The conversation went on and this person was saying, “I felt like people sometimes felt like maybe I was being,” I don’t think the word was greedy, “but like that it was just more and more and more, and it made me feel icky.” And I said, “Do you think you lost clients because of that? Do you think the fact that you accepted gratuity caused you to lose clients?” The answer was no. The comment went on to say, “…but I feel better not accepting gratuity. However, there is still one client who wants to give me $200 after her visit. And at the end of the day, if somebody wants to tip, I feel like that’s their prerogative.” I was like, “Wait a minute. So you do accept gratuity,” but it’s like—sometime it just, the concept to me is like I’m just not quite getting it. 

There’s another stylist I was talking to, Shannon, recently and her love language is gifts. Which my husband’s love language is gifts and I get it. And if you’re getting a gift, it’s not a greedy thing. A gift is like if somebody brings you a cup of coffee in the morning, that feels like a gift. It’s just thoughtful, physical gestures is a somebody whose love language is gifts. That’s what they appreciate. And Shannon was like, “It makes me feel good if I have an extra 40 bucks to give it to somebody, no matter what.” And she’s like, “If I was to try and do that and someone was to turn me down, I’d kind of feel weird.” 

When we make these big policies—and I talked about this recently, like the idea of—I think this was on a podcast too, sometimes we overpublicize our business, like so many rules and so many guidelines and so many structures, it can get a little bit carried away. 

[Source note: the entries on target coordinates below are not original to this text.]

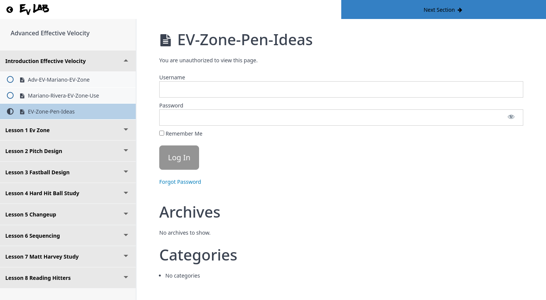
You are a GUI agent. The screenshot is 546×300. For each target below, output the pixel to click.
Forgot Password (180, 181)
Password (171, 105)
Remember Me (180, 133)
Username (172, 77)
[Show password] (511, 117)
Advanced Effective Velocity (50, 33)
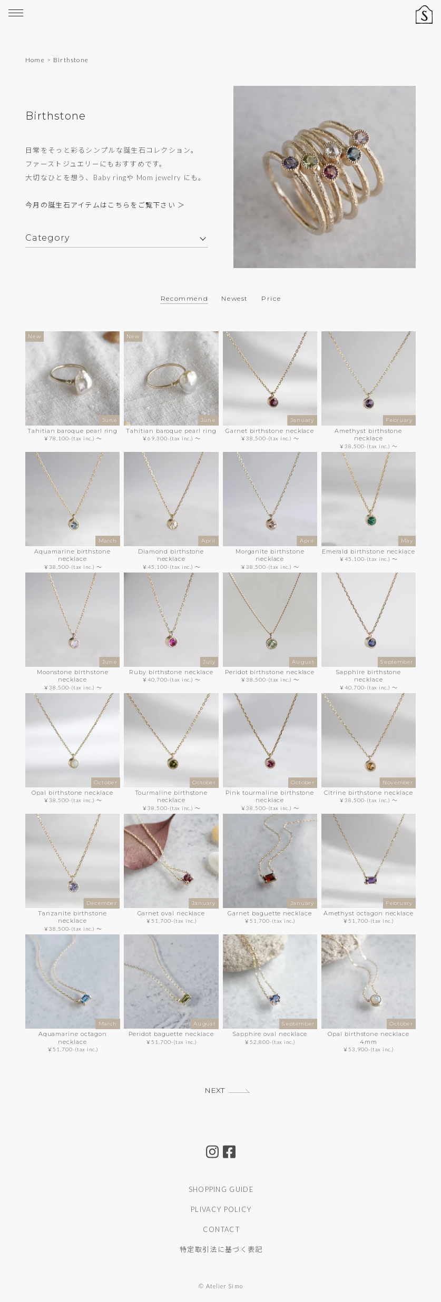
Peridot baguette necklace (171, 1034)
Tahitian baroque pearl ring (72, 431)
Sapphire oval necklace (270, 1034)
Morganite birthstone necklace (270, 555)
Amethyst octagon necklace (369, 913)
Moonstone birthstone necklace (73, 675)
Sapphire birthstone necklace (368, 675)
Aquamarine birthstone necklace (72, 555)
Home (35, 60)
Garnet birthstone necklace (270, 431)
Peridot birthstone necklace (270, 672)
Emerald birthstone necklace (368, 551)
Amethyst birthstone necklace (368, 434)
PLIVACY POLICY (221, 1209)
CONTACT (221, 1229)
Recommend (184, 298)
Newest (234, 298)
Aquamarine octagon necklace (72, 1037)
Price (271, 298)
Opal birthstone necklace (72, 792)
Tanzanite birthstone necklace (72, 917)
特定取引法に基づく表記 (221, 1249)
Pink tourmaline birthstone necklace (270, 796)
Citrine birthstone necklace (368, 792)
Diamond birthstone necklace (171, 555)
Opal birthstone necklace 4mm (368, 1037)
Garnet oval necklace (171, 913)
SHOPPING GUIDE (221, 1189)
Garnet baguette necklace (269, 913)
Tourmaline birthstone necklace (171, 796)
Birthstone (71, 60)
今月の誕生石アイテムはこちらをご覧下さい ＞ (105, 205)
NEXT (214, 1090)
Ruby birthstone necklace (171, 672)
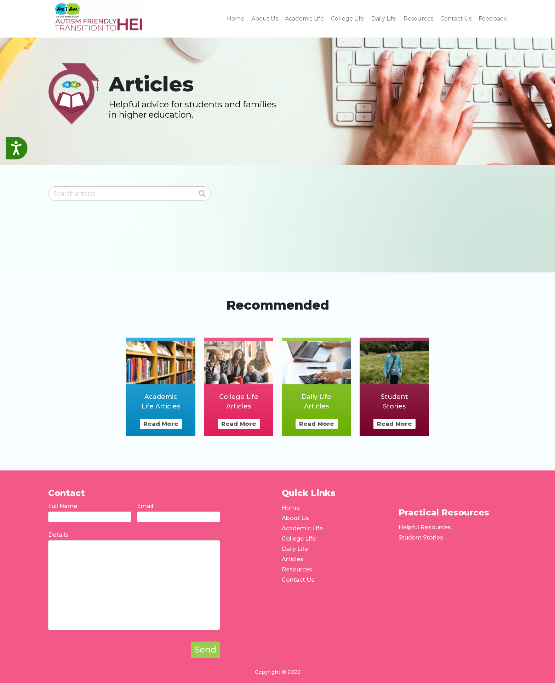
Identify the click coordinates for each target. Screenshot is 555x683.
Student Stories (421, 537)
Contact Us (298, 579)
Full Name (62, 506)
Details (58, 534)
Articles (292, 559)
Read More (160, 423)
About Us (295, 518)
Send (205, 649)
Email (145, 506)
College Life (299, 538)
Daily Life (295, 549)
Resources (297, 569)
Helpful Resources (425, 527)
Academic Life (302, 528)
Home (291, 507)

Just really think all the way through. In doing this, you’ve essentially created a salary, an income threshold. There’s only so much you can make because you’ve removed gratuity, right? So you’re going to just make your flat rate, basically, whatever it is, and you can’t make less because somebody can’t just stiff you and you don’t get the tip. Just can’t make more really. And so really thinking through is this benefiting me? Is this positioning me in the way I want to be positioned? Am I really going all in with my messaging so that people understand why it is that I’m doing this? And is this giving me the desired result that I’m looking for? Right? 

I understand the values behind it, the ideas of equity and equality, and for some people it’s simplified pricing, and whatever it is, I totally understand, but just make sure that your efforts, when we’re doing these things are really aligned in giving the result that you’re looking for and you’re making the impact that you’re seeking and that you are still taking care of your financial stability. 

I think that when we are, when we’re doing this, like really ask yourself, is this is my business ready for this right now? Or if I continue growing and continue earning price increases naturally, will that gratuity follow off as a attrition on its own, just as it would for other professionals, as they’re starting to grow and build their business? 

Just a little food for thought. I respect you either way, whatever your decision is. I just wanted to in full explain my perspective of it, my thoughts on it, and again, as always, I’m here for the conversation. So hit me up in the DMs. Let me know what’s come up for you. If you’re somebody who has stopped accepting gratuity and it’s been a landslide victory, I’d love to hear from you as well. 

So the salon owner who reached out to me and said that they’d love to do it, but, but doesn’t make sense fiscally on paper for them, their stylists would lose money, I hear you on that too. And thank you for being a part of the conversation and sharing that with me. 

As I always say, so much love, happy business building, and I’ll see you on the next one.